• Saved data entries:
· · · · · · ·
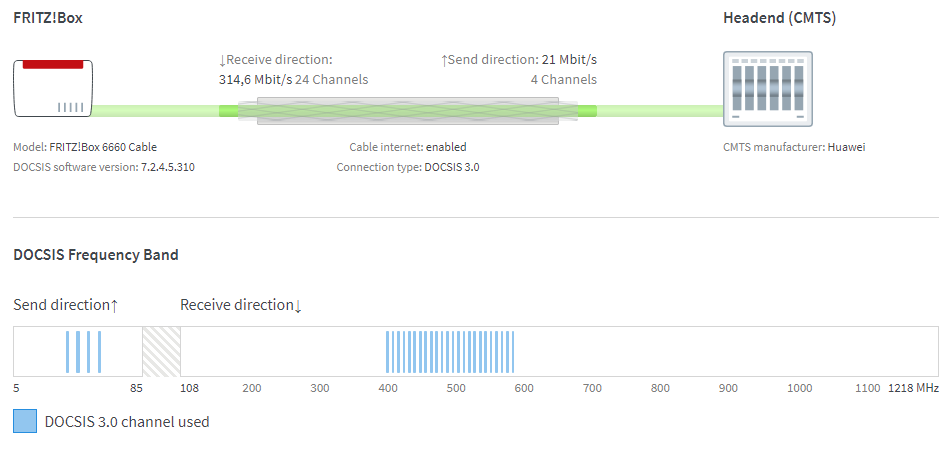Click the DOCSIS Frequency Band heading
This screenshot has width=951, height=458.
click(x=96, y=255)
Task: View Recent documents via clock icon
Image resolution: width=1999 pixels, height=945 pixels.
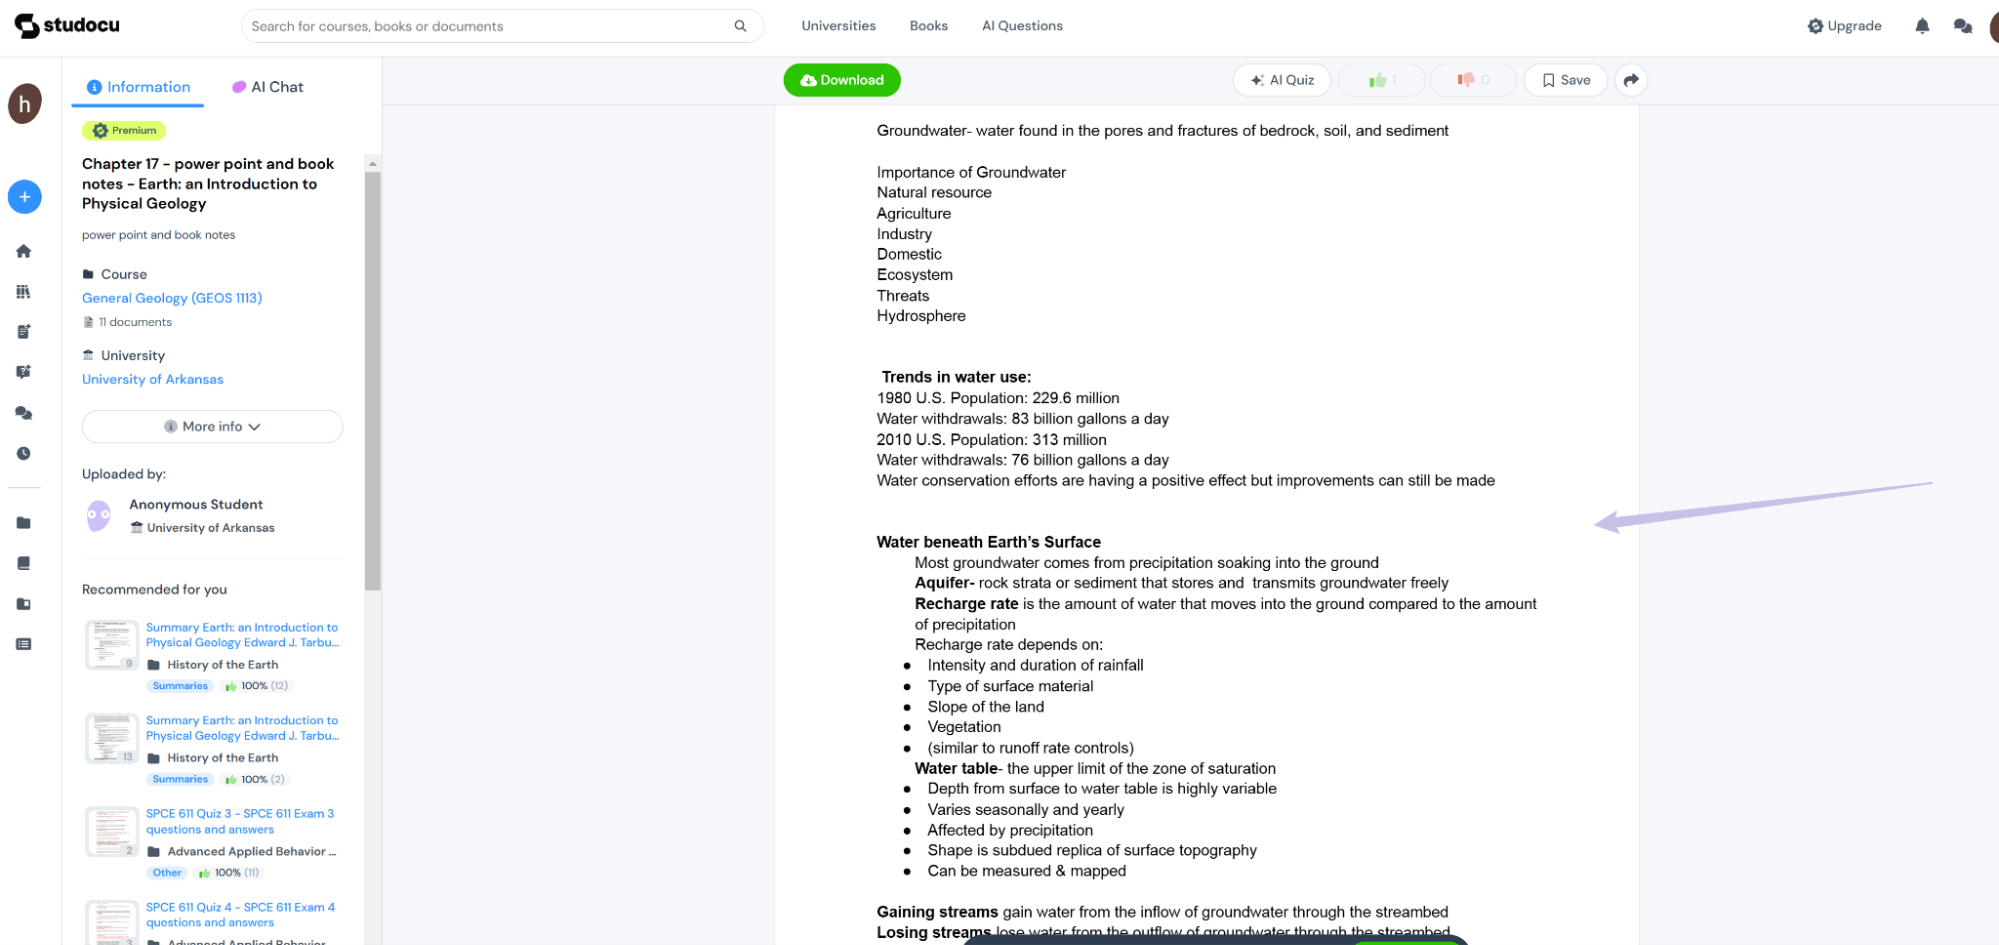Action: pyautogui.click(x=24, y=453)
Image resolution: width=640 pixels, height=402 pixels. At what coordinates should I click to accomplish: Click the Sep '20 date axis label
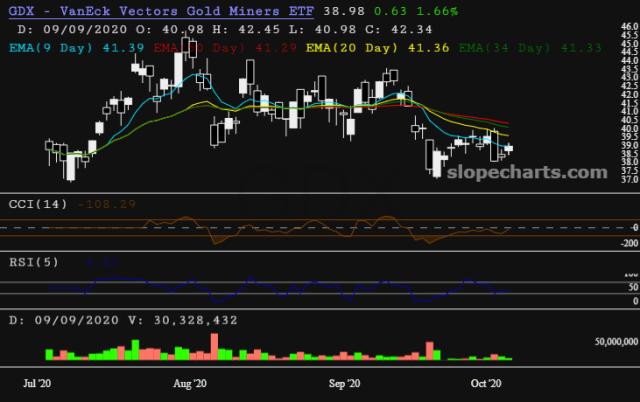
· · · · · · ·
Restate word for word, and only, the lines from the line that contains "Image resolution: width=1999" through the end of the data, both included; pictures are not part of the copy.

• Exercise output:
Image resolution: width=1999 pixels, height=945 pixels.
Action: pyautogui.click(x=24, y=453)
Image resolution: width=640 pixels, height=402 pixels. At what coordinates should I click to accomplish: Click the Sep '20 date axis label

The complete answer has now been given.